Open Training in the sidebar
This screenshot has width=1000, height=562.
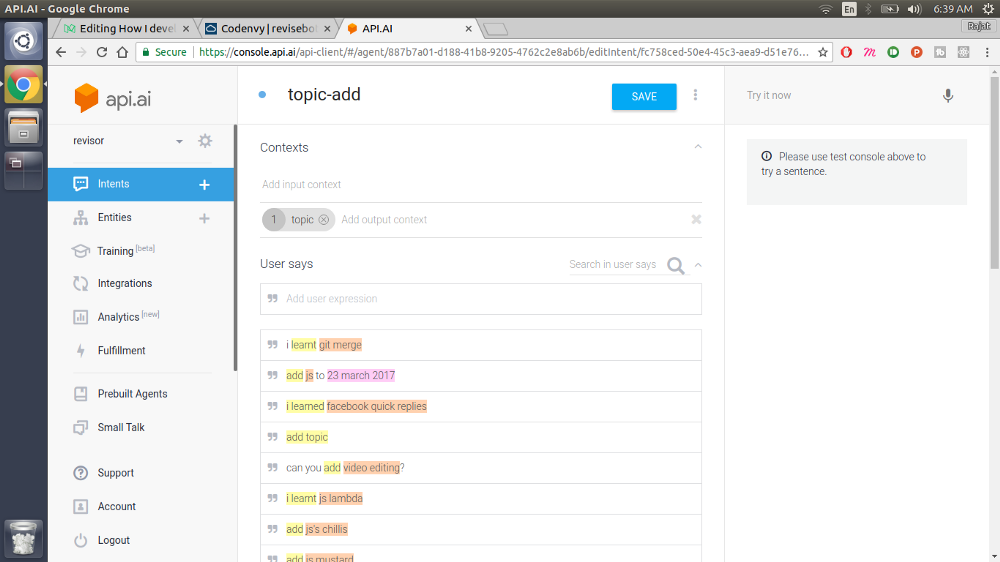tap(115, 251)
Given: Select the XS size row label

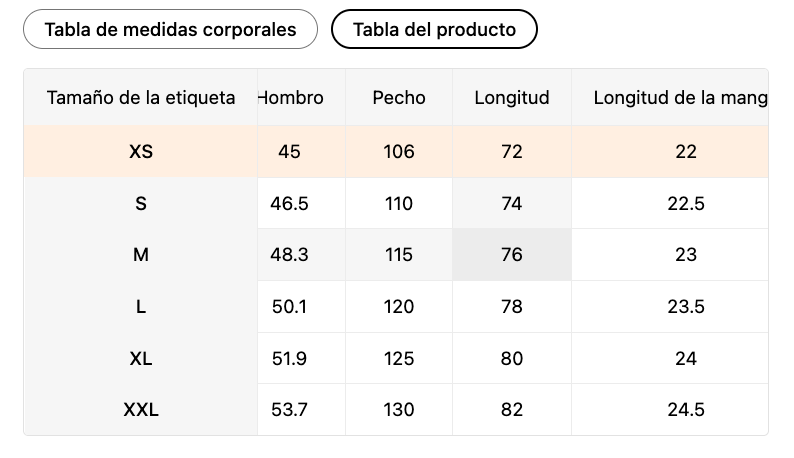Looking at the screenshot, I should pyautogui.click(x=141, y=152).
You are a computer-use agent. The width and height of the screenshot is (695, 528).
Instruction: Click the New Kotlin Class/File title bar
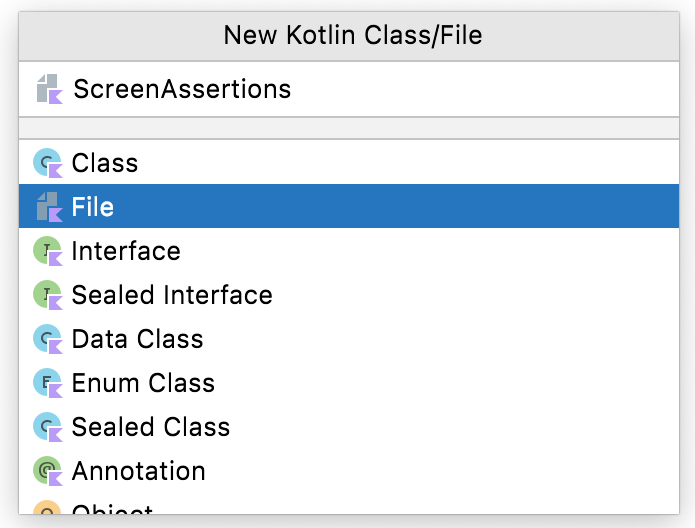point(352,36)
————————
> **What to produce**: Your reply should hold only the lines from the one that contains "This screenshot has width=1000, height=562." through the last line of the records above, exact and complete, and no pictures.

> **Answer space**:
This screenshot has width=1000, height=562.
tap(115, 251)
Given: Select the XS size row label

Looking at the screenshot, I should pyautogui.click(x=141, y=152).
You are a computer-use agent. The width and height of the screenshot is (695, 528).
Instruction: Click the New Kotlin Class/File title bar
point(352,36)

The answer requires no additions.